- BLOCCO DI TESTO:
:::
Archive del 14 novembre 2012

Non è una notizia di vino, ma…

…mi va di darla anche qui, perché molti mi leggono “solo” quando scrivo di vino. E trovo giusto e bello informare anche loro di questa bella cosa.

Quando Giovanni Falcone e Paolo Borsellino morirono, avevo 18 anni. L’anno successivo contribuii a portare Antonino Caponnetto al mio Liceo. Gli feci una domanda a teatro e tutti applaudirono. È uno degli applausi che maggiormente ricordo.
Mi iscrissi a Giurisprudenza per loro, ma loro non ero e non funzionò. Mi ritirai dopo un anno, passando a Lettere.
Ieri, quando ho capito che quel premio (fondato da Caponnetto 20 anni fa) era anche per me, mi è presa una grande commozione.
Ho vinto la XVII Edizione del Premio Nazionale Paolo Borsellino Sezione Cultura – “attore e scrittore, intellettuale poliedrico” – raccontando l’artista che più mi ha segnato, in Gaber se fosse Gaber.
Sono dove dovevo essere. Un cerchio si è chiuso.
E nulla c’è più da aggiungere.
La motivazione del Premio: “Perché la mafia colpisce in mille modi. Ricevono il premio per il loro impegno nel campo artistico e culturale che è stato già stato assegnato tra li altri a Fabrizio De Andrè, Dario Fo, Franca Rame, Francesca Comencini, Marco Bellocchio, Mario Monicelli, Moni Ovadia, Erri De Luca, Ascanio Celestini, Giorgio Tirabassi, Angelo Branduardi e idealmente a quanti hanno il merito di mettere in comunicazione il genio, l’inventiva umana, con il necessario sguardo sul mondo, che spesso invece rimane, per gli artisti come per i politici, una distratta incombenza. Ad ANDREA SCANZI il Premio Borsellino 2012 per la cultura”.
:::
- DATI REGISTRATI:
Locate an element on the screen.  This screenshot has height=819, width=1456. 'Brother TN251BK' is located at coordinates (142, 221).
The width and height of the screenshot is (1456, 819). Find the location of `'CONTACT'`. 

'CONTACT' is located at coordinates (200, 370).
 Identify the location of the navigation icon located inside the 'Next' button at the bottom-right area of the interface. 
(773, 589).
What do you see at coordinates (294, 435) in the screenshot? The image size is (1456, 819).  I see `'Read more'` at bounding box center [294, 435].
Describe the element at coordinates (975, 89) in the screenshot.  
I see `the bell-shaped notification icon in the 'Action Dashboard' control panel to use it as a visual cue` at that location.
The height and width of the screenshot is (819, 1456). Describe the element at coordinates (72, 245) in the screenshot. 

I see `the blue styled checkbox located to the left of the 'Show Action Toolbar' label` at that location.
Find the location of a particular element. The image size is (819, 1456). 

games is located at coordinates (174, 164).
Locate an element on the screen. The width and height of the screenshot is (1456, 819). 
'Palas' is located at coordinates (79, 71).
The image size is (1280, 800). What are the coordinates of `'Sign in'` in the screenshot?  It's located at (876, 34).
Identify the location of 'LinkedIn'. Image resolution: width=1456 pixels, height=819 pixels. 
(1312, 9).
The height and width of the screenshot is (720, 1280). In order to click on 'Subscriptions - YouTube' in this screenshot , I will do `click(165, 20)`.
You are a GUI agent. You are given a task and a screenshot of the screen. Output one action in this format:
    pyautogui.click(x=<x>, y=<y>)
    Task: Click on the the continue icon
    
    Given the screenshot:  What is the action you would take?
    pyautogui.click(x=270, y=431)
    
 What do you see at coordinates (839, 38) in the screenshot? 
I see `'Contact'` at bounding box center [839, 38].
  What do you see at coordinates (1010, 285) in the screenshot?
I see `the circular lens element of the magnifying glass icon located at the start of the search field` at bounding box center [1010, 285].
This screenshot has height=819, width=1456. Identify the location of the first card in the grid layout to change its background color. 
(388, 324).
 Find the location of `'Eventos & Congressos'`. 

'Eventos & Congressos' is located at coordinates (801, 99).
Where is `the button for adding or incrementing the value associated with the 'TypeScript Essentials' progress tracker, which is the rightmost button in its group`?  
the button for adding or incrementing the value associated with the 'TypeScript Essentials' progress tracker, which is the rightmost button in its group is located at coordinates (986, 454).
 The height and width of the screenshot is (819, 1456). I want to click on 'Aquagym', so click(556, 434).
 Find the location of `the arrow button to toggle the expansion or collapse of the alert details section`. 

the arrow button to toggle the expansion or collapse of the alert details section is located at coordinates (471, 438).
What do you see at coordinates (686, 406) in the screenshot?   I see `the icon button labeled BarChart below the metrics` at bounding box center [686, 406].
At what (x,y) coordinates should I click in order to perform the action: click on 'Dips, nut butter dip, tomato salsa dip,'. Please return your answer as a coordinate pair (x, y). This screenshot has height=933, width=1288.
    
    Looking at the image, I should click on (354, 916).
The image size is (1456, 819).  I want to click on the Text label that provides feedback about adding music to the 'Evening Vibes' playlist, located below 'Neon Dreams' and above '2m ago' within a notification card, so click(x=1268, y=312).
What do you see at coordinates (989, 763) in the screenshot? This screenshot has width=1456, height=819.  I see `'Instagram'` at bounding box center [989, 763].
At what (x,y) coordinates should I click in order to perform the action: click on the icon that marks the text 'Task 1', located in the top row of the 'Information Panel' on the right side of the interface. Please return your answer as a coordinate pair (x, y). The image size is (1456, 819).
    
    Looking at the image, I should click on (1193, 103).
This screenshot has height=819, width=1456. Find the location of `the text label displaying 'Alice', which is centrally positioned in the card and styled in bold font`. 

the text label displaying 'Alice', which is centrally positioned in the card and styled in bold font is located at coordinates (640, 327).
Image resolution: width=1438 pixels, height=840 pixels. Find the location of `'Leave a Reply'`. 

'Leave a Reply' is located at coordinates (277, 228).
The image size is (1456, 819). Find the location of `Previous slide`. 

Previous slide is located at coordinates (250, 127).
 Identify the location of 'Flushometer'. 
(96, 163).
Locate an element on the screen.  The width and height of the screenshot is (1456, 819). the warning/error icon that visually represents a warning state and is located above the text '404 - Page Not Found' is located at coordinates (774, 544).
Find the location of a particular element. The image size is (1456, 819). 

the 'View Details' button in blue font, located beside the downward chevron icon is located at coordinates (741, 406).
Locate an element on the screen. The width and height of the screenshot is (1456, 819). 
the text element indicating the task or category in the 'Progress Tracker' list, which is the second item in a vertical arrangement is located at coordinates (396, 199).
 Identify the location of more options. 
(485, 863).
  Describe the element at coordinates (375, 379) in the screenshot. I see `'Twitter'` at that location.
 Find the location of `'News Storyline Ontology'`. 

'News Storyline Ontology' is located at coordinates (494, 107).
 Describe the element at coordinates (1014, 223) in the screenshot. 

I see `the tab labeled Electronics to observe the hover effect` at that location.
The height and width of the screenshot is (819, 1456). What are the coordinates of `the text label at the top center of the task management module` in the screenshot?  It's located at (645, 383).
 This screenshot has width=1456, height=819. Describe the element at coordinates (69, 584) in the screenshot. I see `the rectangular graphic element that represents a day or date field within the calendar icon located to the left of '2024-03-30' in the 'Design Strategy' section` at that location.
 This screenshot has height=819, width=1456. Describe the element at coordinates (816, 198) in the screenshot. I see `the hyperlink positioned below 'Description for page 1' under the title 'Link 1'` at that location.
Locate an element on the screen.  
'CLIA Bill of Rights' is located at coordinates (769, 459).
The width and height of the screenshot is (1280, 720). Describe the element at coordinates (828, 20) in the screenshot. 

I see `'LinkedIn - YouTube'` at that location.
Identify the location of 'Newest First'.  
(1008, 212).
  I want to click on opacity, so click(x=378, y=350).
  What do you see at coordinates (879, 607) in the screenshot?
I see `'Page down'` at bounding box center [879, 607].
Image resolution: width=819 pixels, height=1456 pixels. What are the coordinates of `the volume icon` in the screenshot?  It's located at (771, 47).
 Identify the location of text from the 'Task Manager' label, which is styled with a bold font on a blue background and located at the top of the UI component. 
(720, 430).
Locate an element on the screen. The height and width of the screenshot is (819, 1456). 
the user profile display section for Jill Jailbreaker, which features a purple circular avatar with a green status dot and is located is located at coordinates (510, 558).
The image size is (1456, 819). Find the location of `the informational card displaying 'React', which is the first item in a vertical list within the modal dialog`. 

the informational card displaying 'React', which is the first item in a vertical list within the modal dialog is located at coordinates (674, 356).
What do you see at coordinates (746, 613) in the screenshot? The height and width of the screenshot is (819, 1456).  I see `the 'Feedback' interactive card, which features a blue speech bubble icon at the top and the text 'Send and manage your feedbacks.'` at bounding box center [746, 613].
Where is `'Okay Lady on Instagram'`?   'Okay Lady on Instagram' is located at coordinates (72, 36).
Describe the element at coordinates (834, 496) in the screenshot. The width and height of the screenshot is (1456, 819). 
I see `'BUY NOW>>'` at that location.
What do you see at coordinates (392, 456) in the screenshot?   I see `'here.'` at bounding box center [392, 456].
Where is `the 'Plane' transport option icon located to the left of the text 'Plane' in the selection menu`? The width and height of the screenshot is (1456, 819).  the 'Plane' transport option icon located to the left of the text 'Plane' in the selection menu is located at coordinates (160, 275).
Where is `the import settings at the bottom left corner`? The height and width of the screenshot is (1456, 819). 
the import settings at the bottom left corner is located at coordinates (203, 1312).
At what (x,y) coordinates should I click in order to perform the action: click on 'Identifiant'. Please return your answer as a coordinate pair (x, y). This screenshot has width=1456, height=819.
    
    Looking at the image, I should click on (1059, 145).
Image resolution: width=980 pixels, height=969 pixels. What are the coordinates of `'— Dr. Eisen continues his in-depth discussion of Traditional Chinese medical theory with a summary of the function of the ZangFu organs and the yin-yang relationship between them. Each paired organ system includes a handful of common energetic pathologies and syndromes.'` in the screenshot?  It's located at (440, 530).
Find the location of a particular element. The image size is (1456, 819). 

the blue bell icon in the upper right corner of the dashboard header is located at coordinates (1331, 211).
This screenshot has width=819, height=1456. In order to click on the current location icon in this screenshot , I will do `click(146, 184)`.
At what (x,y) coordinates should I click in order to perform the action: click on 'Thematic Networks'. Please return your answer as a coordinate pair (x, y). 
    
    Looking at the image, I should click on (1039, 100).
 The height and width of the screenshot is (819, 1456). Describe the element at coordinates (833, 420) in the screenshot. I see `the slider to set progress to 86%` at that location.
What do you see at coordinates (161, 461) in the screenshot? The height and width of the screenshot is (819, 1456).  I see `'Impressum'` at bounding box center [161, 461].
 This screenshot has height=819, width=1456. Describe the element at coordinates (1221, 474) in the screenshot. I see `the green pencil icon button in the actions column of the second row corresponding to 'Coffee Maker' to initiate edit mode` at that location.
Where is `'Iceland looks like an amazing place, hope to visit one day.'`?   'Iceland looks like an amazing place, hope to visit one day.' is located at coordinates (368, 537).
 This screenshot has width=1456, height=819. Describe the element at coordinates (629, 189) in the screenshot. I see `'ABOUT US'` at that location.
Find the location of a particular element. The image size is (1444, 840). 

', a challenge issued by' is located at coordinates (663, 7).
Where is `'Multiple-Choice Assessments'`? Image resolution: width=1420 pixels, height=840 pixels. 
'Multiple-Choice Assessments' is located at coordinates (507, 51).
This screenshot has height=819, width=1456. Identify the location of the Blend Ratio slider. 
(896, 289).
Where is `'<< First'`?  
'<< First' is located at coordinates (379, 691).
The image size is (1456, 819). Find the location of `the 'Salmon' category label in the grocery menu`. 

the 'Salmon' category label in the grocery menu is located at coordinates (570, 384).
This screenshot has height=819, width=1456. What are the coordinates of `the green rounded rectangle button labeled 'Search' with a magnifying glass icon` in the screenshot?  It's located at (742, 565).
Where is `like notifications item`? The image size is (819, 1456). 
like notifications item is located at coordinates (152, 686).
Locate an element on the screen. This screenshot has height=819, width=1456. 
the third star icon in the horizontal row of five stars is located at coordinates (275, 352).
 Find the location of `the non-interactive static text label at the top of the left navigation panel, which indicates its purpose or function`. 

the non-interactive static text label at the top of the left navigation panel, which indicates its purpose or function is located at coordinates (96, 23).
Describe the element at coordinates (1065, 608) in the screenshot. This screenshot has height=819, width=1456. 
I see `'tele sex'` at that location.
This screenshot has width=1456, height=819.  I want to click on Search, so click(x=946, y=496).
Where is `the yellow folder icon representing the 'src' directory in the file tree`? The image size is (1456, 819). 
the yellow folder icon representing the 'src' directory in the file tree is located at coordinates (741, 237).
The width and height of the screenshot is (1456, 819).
:::
- COMPITO DA SVOLGERE:
Trascrivi fedelmente la parte del testo sul Premio Borsellino compresa tra “Non è una notizia” e “se fosse Gaber.”, estremi inclusi.

- RISULTATO DELL'ESERCIZIO:
Non è una notizia di vino, ma…

…mi va di darla anche qui, perché molti mi leggono “solo” quando scrivo di vino. E trovo giusto e bello informare anche loro di questa bella cosa.

Quando Giovanni Falcone e Paolo Borsellino morirono, avevo 18 anni. L’anno successivo contribuii a portare Antonino Caponnetto al mio Liceo. Gli feci una domanda a teatro e tutti applaudirono. È uno degli applausi che maggiormente ricordo.
Mi iscrissi a Giurisprudenza per loro, ma loro non ero e non funzionò. Mi ritirai dopo un anno, passando a Lettere.
Ieri, quando ho capito che quel premio (fondato da Caponnetto 20 anni fa) era anche per me, mi è presa una grande commozione.
Ho vinto la XVII Edizione del Premio Nazionale Paolo Borsellino Sezione Cultura – “attore e scrittore, intellettuale poliedrico” – raccontando l’artista che più mi ha segnato, in Gaber se fosse Gaber.